Work Location: In Office | Remote |Hybrid

Pay: $16.00

JOB SUMMARY

The Medical Billing - Claim Prep and File Representative will be responsible for various areas within the Claim Prep and File Team. Duties can include:

  • Work with patients and patient families via telephone communication to verify demographics, insurance including health insurance, first party coverage and third party liability
  • Update patient transport record when updated information is obtained
  • Assist patients by answering billing questions
  • Prepare claims for compliant and timely submission to insurance carriers
  • Research and Resolve coordination of benefits issues
  • Work as a team to meet team goals and deadlines

HOURS/WORK SCHEDULE

  • Monday through Friday, 8:00 am - 5:00 (CST)

ESSENTIAL FUNCTIONS/DUTIES

  • Provide Excellent Customer Service
  • Manage inbound and outbound call volume
  • Identify patient needs, clarify information, research issues/concerns and provide a resolution
  • Manage claim filing
  • Work to achieve team and departmental goals
  • Work effectively as a member of a team
  • Communicate clearly and concisely, both orally and in writing
  • Manage time effectively to meet standard departmental quality and productivity standards
  • Serve as a "champion" for best practices within our "I-Care" Cultural Pillars. (Integrity / Compassion / Accountability / Responsibility / Excellence)

QUALIFICATIONS

Required Experience: (list minimum of three)
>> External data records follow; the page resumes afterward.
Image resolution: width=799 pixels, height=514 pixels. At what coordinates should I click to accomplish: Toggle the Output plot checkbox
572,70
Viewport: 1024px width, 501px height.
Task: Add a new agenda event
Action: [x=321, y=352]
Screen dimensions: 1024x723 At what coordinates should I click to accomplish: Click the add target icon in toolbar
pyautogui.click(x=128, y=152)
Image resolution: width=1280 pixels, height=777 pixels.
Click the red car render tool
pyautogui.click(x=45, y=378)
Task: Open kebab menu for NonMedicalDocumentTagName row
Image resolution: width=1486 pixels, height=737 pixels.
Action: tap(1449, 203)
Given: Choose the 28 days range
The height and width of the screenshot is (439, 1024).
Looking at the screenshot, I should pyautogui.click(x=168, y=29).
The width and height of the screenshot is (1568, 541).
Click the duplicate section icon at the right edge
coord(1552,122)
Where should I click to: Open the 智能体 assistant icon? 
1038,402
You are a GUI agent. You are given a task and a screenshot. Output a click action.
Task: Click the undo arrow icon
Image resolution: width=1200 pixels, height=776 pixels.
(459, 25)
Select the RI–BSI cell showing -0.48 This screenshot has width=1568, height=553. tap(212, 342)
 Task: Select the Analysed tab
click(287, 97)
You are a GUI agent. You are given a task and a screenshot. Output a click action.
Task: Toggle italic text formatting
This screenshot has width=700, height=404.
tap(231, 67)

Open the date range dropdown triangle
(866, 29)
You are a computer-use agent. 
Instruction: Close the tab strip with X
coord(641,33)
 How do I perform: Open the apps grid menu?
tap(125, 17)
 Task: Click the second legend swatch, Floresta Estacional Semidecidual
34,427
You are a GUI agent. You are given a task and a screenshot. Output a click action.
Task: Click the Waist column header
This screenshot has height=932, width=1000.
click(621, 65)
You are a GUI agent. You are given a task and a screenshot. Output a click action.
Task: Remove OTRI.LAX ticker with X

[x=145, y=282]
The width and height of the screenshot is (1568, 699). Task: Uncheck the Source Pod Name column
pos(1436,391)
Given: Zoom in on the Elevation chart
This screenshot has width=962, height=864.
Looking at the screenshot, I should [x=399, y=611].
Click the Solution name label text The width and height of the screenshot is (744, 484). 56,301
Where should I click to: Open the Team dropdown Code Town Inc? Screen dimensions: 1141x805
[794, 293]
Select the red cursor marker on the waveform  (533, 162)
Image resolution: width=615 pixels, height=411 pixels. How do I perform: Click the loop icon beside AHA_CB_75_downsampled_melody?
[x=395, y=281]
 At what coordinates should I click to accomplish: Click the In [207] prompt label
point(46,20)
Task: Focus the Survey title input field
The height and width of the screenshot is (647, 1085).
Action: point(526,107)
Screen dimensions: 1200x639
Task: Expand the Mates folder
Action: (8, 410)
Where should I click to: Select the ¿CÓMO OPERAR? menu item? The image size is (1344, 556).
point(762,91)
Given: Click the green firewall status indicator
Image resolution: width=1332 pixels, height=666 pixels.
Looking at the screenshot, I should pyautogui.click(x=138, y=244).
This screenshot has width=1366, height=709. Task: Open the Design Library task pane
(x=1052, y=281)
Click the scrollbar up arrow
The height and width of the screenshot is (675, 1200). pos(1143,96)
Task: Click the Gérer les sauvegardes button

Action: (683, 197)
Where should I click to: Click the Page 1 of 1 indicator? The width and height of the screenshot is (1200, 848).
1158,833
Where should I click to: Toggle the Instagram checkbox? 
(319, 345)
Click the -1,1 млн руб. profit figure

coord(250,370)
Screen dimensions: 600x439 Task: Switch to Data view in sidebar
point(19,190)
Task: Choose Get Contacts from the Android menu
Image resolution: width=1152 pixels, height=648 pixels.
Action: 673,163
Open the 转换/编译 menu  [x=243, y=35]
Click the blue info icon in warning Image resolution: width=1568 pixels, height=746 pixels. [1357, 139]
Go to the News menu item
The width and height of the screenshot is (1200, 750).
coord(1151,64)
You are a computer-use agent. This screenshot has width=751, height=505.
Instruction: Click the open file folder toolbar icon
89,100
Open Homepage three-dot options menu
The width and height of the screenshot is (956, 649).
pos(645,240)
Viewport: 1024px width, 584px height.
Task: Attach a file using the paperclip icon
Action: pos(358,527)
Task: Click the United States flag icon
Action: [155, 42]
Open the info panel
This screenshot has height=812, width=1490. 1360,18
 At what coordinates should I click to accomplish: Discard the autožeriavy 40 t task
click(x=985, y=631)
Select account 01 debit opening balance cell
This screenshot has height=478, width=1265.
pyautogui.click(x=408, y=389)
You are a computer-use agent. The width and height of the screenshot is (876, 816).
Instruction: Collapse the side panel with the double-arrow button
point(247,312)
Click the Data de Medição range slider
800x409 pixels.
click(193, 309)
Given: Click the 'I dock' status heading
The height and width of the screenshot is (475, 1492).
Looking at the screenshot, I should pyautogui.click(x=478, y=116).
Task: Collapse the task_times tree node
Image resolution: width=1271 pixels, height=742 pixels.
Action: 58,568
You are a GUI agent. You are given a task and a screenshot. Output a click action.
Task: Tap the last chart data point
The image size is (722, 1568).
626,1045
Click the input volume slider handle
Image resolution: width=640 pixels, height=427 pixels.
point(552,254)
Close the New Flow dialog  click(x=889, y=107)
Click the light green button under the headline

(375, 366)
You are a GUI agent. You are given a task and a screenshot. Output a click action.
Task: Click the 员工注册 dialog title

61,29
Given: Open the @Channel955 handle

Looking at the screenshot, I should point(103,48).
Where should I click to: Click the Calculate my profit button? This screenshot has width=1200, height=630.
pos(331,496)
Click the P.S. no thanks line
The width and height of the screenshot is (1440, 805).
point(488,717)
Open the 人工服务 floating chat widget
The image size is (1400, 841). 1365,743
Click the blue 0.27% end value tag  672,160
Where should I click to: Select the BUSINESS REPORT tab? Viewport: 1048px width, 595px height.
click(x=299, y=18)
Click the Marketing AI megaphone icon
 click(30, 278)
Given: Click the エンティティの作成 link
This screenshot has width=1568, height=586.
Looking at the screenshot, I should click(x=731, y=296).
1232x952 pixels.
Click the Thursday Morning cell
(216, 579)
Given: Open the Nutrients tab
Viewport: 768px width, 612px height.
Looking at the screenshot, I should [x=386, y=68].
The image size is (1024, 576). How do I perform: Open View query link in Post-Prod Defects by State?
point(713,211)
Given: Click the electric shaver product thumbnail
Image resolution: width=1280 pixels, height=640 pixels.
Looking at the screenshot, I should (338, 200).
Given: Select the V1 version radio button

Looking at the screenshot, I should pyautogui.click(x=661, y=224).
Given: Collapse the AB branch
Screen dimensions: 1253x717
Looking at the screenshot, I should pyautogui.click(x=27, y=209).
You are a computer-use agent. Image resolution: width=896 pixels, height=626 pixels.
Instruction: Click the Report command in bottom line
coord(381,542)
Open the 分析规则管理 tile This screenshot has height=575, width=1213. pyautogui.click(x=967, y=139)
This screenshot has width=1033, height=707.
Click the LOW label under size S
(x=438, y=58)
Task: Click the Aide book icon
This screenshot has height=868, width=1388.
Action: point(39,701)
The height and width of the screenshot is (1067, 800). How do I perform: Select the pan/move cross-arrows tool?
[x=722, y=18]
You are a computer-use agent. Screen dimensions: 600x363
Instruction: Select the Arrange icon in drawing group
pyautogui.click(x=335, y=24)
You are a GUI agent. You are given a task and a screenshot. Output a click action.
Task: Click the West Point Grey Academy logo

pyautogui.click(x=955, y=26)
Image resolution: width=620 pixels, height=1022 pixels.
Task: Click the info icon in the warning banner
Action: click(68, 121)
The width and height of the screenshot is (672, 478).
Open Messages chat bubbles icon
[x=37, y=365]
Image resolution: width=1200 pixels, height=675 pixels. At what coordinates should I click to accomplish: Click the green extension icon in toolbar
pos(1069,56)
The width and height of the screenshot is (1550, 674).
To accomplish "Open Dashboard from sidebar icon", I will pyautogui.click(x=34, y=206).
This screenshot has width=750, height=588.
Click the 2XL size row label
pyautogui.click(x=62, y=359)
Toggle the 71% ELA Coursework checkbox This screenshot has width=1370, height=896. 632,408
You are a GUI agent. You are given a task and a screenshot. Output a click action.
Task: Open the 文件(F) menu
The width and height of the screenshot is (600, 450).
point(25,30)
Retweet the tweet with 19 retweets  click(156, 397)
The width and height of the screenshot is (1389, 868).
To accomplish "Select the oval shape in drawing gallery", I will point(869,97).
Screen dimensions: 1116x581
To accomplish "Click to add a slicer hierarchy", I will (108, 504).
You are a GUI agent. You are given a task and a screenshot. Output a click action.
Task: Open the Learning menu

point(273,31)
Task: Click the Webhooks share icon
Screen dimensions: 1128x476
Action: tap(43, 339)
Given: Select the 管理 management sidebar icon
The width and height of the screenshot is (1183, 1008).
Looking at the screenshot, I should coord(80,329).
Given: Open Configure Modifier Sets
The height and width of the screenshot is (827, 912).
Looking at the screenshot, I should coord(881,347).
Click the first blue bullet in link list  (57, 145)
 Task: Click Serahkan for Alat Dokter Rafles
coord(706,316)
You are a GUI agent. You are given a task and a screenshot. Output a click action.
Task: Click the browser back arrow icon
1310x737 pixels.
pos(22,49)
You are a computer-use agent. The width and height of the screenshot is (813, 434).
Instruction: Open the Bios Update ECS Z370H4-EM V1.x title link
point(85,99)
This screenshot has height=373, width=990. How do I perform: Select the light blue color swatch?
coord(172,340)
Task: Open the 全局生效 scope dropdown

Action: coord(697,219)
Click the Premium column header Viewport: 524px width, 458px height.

  • Minimum of six (6 months) in a call center environment
  • Minimum of one (1) year in a medical billing office
  • Customer focus and ability to adapt to different personality traits and communication styles
  • Ability to work Independently or as an active member of a team
  • Knowledge and experience of computers and related technology, at an intermediate level
  • Ability to communicate clearly, concisely and professionally both in writing and verbally
  • Proficient in Microsoft Office Suite

Preferred Experience:

  • Minimum of one (1) year working in a customer service position
  • Minimum of one (1) year claim preparation/filing experience
  • Working knowledge of government health carriers (ie, Medicare, Medicaid, VA)

Education:

  • High School diploma or equivalent

Skills:

  • Ability to define and identify problems, collect data, establish facts, and draw valid conclusions
  • Ability to respond to inquiries or complaints from customers in a positive and productive manner
  • Ability to gather data and compile information
  • Ability to use independent judgment and to manage confidential information
  • Ability to multi-task, set priorities and manage time effectively

Why Choose Air Evac Lifeteam? As a leader in helicopter air ambulance services, Air Evac Lifeteam is one of Global Medical Response's (GMR) family of solutions. Our GMR teams deliver compassionate, quality medical care, primarily in the areas of emergency and patient relocation services. View the stories on how our employees provide care to the world at www.AtaMomentsNotice.com.. Learn how our values are at the core of our services and vital to how we approach care and check out our comprehensive benefit options at GlobalMedicalResponse.com/Careers.


EEO Statement

Global Medical Response and its family of companies are an Equal Opportunity Employer, which includes supporting veterans and providing reasonable accommodations for individuals with a disability.